Wednesday, February 24, 2010

Grandma's Thick Potato Soup

A question I love to ask people is: If your mother offered to make you anything you wanted for a birthday meal, what would you ask her to make? It seems to be a question that might reveal in it's answer what your mother's best meal is, or maybe what your favorite meal from childhood might have been. My dad is #2 of 6 kids in the family. He and most of his siblings have answered that question with, "Mom's Thick Potato Soup."

Dad grew up in the 1940's enjoying Grandma's cooking, and a favorite meal was this hearty soup with potatoes, onions and bacon. It was always distinguished by the descriptive word THICK, because GRANDPA'S preferred potato soup was thin and milky, and he liked to float homemade croutons in it. Grandma often made both soups for the meal to please everyone. (This smacks a bit of Short Order Cook to me. I aim to please, but if, after all my preparations, someone wishes aloud for anything different, I sniff, "There's bread and peanut butter in the pantry if you are not satisfied.")

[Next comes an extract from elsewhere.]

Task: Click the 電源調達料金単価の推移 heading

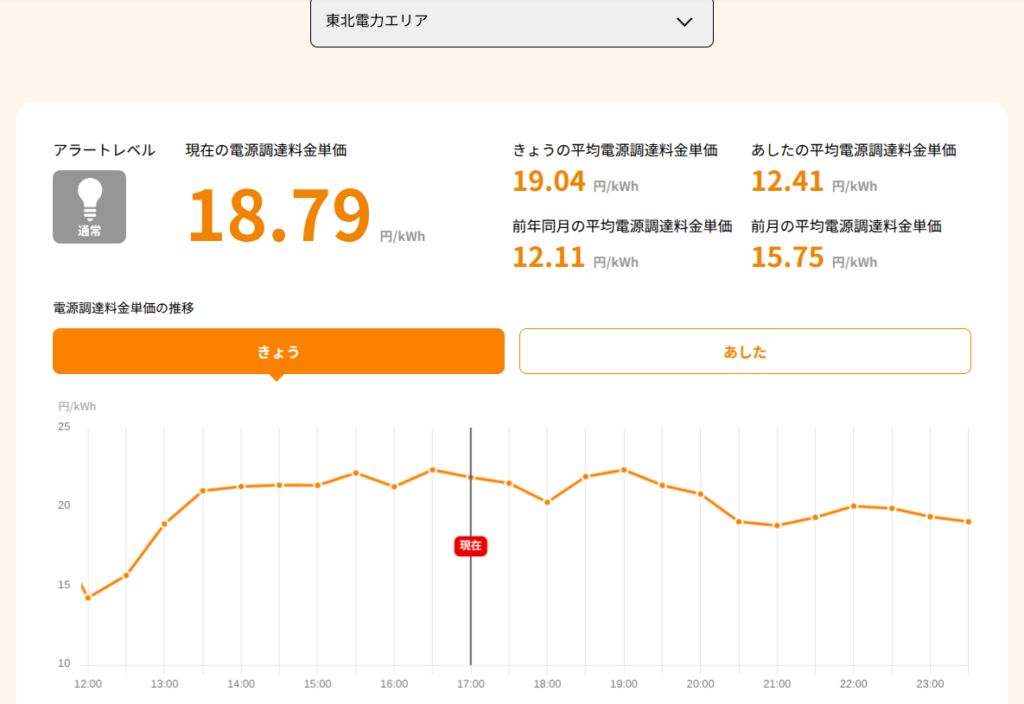Action: (x=123, y=308)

Last night we had a simple meal - the hearty potato soup, fruit and crackers. Some of us are under the weather and the idea of soup seemed bolstering. I also like to think that Soup Days are numbered as we get more frequent glimpses of the sun these late February days.

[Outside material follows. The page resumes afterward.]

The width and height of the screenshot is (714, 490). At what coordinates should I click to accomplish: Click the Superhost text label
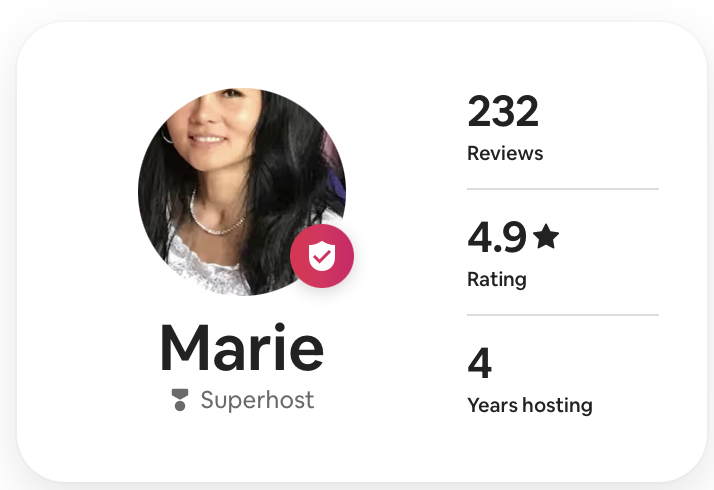[257, 400]
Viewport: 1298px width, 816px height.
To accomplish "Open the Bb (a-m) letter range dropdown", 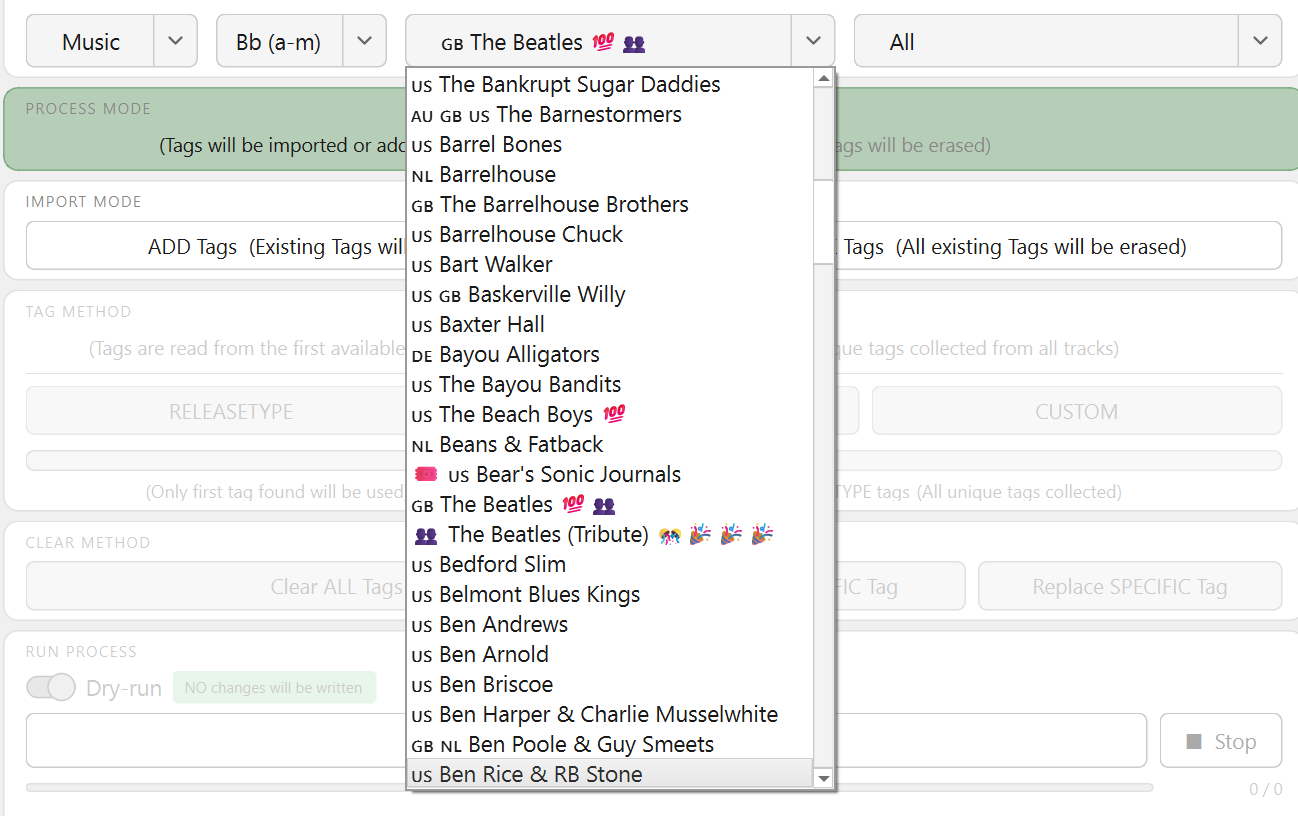I will click(364, 41).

I guarantee that I never saw my grandmother or mother (who learned this recipe early in marriage) look at this recipe when making the soup, but a recipe DOES exist, and here it is:

Grandma Carrie's Thick Potato Soup
Boil together - 6 c. diced potatoes and 1/2 c. diced onion and cook until tender. Drain.
Combine - 1 c. fried, crumbled bacon, 1/4 c. flour, 2 t. salt, 3 c. milk.

Mix these last 5 ingredient until lump-free and add to potatoes and onion. Stir over low heat until thickened.

Some may wish to add more crumbled bacon or shredded cheese as a garnish, but I arch my brow and assure you that this soup will stand on its own. Enjoy.